**Page text**
◆ ◆ ◆ ◆ ◆ ◆ ◆

- Born: 4 February 1890 Boso, Eastern Region - Gold Coast
- Died: 7 February 1984 (aged 94)
- Education: Middle School Leaving
- Spouse: Madam Esther Anim
- Parent(s): Simon Apiagyei Hannah Lartebea
- Religion: Christianity
- Congregations served: Christ Apostolic Church Ghana
- Offices held: Chairman
- Title: Founder

= Peter Anim Newman =

Ghanaian evenagelical pastor

Apostle Peter Kwaku Mensah Newman Anim (also known as Kwaku Manasseh) was born on February 4, 1890, to Simon Appiagyei and Hannah Lartebea of Boso in the Volta Region of Ghana. He is credited as the originator of Classical Pentecostalism in Ghana. His intense interest in a magazine called The Sword of the Spirit, published through correspondence, with its editor, Pastor A. Clark, founder of the Faith Tabernacle Church, Philadelphia led him into receiving healing from a chronic stomach disorder and guinea worm infestation miraculously through prayer, a new experience from his Presbyterian upbringing. He therefore embraced the teachings of divine healing, having tested their efficacy by obtaining healing himself, he sought to inculcate this in a prayer group he formed in Asamankese. This group eventually, would become the pioneers of Ghana Classical Pentecostalism.

==Early life==

Anim was the third of six children and he attended the Basel Mission school at Boso from Class 1 to Standard 3. He continued at Anum Basel Mission from Standard 4 to Standard 7, completing in 1908. He assisted his brother at Amonokrom (Akuapem) in a carpentry workshop in 1911. Later, he was employed at Pakro in the Basel Mission Factory as a weighing clerk. He was not successful with the job, due to ill health. After years of failing to find a befitting employment in Pakro, he finally returned his home town, in 1916 where he married Dora Sakyibea that same year in 1916. All the four daughters born to the young married couple died and eventually Dora herself also died in 1920. He married Esther Osimpo and out of that marriage was born a son, Moses Appiah Anim, the only surviving child of Anim. Madam Esther Anim also died in 1967

==Beginning ==

Apostle Anim's continuous misfortunes encouraged him to seek for a deeper reflection of God. He found the teachings from the Sword of Spirit magazine "a real blessing" as he is quoted, "though I had intellectually believed the Bible before, I never had the truth presented in a more realistic way...."

◆ ◆ ◆ ◆ ◆ ◆ ◆

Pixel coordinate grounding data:

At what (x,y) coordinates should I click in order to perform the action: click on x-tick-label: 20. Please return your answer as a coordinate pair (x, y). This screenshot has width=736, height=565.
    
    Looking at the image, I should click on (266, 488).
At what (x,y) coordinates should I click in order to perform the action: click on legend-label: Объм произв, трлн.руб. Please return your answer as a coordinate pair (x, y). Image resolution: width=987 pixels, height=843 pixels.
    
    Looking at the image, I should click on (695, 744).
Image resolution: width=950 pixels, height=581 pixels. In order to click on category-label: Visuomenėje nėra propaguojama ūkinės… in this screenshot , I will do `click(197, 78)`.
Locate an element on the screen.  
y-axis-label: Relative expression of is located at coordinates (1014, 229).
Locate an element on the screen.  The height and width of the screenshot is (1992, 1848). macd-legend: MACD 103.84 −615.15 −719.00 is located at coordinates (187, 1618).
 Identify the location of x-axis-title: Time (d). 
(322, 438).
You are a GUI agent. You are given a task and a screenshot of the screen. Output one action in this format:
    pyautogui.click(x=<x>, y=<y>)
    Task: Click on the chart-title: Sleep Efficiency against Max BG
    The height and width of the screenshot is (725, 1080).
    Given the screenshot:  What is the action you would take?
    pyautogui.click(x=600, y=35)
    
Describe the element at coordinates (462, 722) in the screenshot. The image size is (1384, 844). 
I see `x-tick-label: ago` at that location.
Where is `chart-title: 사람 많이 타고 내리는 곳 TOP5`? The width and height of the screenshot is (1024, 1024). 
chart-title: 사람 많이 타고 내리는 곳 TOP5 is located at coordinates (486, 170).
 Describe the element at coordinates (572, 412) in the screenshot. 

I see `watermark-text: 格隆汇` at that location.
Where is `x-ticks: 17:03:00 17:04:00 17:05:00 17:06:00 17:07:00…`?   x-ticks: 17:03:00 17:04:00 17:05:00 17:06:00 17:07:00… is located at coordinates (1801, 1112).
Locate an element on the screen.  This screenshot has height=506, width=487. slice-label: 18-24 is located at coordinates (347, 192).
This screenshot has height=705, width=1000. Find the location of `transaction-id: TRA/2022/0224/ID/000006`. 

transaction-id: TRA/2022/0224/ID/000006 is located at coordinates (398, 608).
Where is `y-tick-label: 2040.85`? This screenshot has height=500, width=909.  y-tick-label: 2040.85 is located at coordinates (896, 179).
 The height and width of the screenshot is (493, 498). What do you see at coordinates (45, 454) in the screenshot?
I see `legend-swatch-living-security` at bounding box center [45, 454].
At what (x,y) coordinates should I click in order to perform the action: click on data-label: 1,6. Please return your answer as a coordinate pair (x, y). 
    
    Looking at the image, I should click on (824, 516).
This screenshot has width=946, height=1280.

◆ ◆ ◆ ◆ ◆ ◆ ◆

**Exercise goal**
Retype the full Peter Anim Newman biography word for word, with nothing changed.

**Response to this task**
- Born: 4 February 1890 Boso, Eastern Region - Gold Coast
- Died: 7 February 1984 (aged 94)
- Education: Middle School Leaving
- Spouse: Madam Esther Anim
- Parent(s): Simon Apiagyei Hannah Lartebea
- Religion: Christianity
- Congregations served: Christ Apostolic Church Ghana
- Offices held: Chairman
- Title: Founder

= Peter Anim Newman =

Ghanaian evenagelical pastor

Apostle Peter Kwaku Mensah Newman Anim (also known as Kwaku Manasseh) was born on February 4, 1890, to Simon Appiagyei and Hannah Lartebea of Boso in the Volta Region of Ghana. He is credited as the originator of Classical Pentecostalism in Ghana. His intense interest in a magazine called The Sword of the Spirit, published through correspondence, with its editor, Pastor A. Clark, founder of the Faith Tabernacle Church, Philadelphia led him into receiving healing from a chronic stomach disorder and guinea worm infestation miraculously through prayer, a new experience from his Presbyterian upbringing. He therefore embraced the teachings of divine healing, having tested their efficacy by obtaining healing himself, he sought to inculcate this in a prayer group he formed in Asamankese. This group eventually, would become the pioneers of Ghana Classical Pentecostalism.

==Early life==

Anim was the third of six children and he attended the Basel Mission school at Boso from Class 1 to Standard 3. He continued at Anum Basel Mission from Standard 4 to Standard 7, completing in 1908. He assisted his brother at Amonokrom (Akuapem) in a carpentry workshop in 1911. Later, he was employed at Pakro in the Basel Mission Factory as a weighing clerk. He was not successful with the job, due to ill health. After years of failing to find a befitting employment in Pakro, he finally returned his home town, in 1916 where he married Dora Sakyibea that same year in 1916. All the four daughters born to the young married couple died and eventually Dora herself also died in 1920. He married Esther Osimpo and out of that marriage was born a son, Moses Appiah Anim, the only surviving child of Anim. Madam Esther Anim also died in 1967

==Beginning ==

Apostle Anim's continuous misfortunes encouraged him to seek for a deeper reflection of God. He found the teachings from the Sword of Spirit magazine "a real blessing" as he is quoted, "though I had intellectually believed the Bible before, I never had the truth presented in a more realistic way...."